The Brussels region is home to 180 nationalities, with 108 different languages spoken, and more than 55% of residents were not born Belgian.

These are some of the findings from a newly published report - the third edition of a major research project by the Brussels regional government and tourism agency Visit Brussels - which updates the previous stats from 2009 and 2011.

"The European and international institutions have made a significant impact on Brussels and have transformed the city from a national capital into the polyglot, international city that it is today," says Alain Hutchinson, the Brussels commissioner for Europe and international organisations.

The study found that public-sector international organisations - from the European Commission and Nato to the European Space Agency - are responsible for 121,000 jobs or 16.7% of all employment in the Brussels region.

Here are some more facts and figures about international Brussels from the report.

20
Organisations of the European Union present in Brussels

1,000,000m²
Office space occupied by the European Commission

42
Intergovernmental organisations such as Nato and Eurocontrol, not forgetting the World Organisation for Animal Health

20,000
The number of individual lobbyists estimated to be working in Brussels and its surroundings, with a combined annual budget somewhere between €953 million and €1.17 billion

€160 million
Annual expenditure by the 8,686 lobby organisations and individual lobbyists recorded in the European institutions transparency register

22,772
Pupils studying at 29 international schools

979
Foreign journalists in Brussels.
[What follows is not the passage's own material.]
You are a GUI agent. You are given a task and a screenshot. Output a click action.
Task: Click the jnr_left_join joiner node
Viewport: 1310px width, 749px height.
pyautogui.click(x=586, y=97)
The top nationalities are German (102), French (85), British (83) and Italian (66)

1,200-1,700
Number of journalists who register at the European Council for accreditation during a typical EU summit

5,400
Diplomats - the highest number in the world

121,000
Jobs generated by international institutions in Brussels (not including private-sector companies) - 81,000 directly and 40,000 indirectly

5 months
Average length of an internship at an international organisation

1,175,173
Official population of the Brussels region in 2015

33%
Of these residents have foreign nationality (22.5% have non-Belgian EU nationality)

55.8%
Of the Brussels population had foreign nationality at birth

35.6%
Etterbeek has the highest concentration of non-Belgian EU citizens in the Brussels region. Ixelles is close behind on 34.4%, then Saint-Gilles (28.7%) and the two Woluwés.

104
Languages spoken in the Brussels region

29.7%
Brussels residents think they speak good English

Click here for the complete report which includes EVERYTHING you need to know about the European and other organizations.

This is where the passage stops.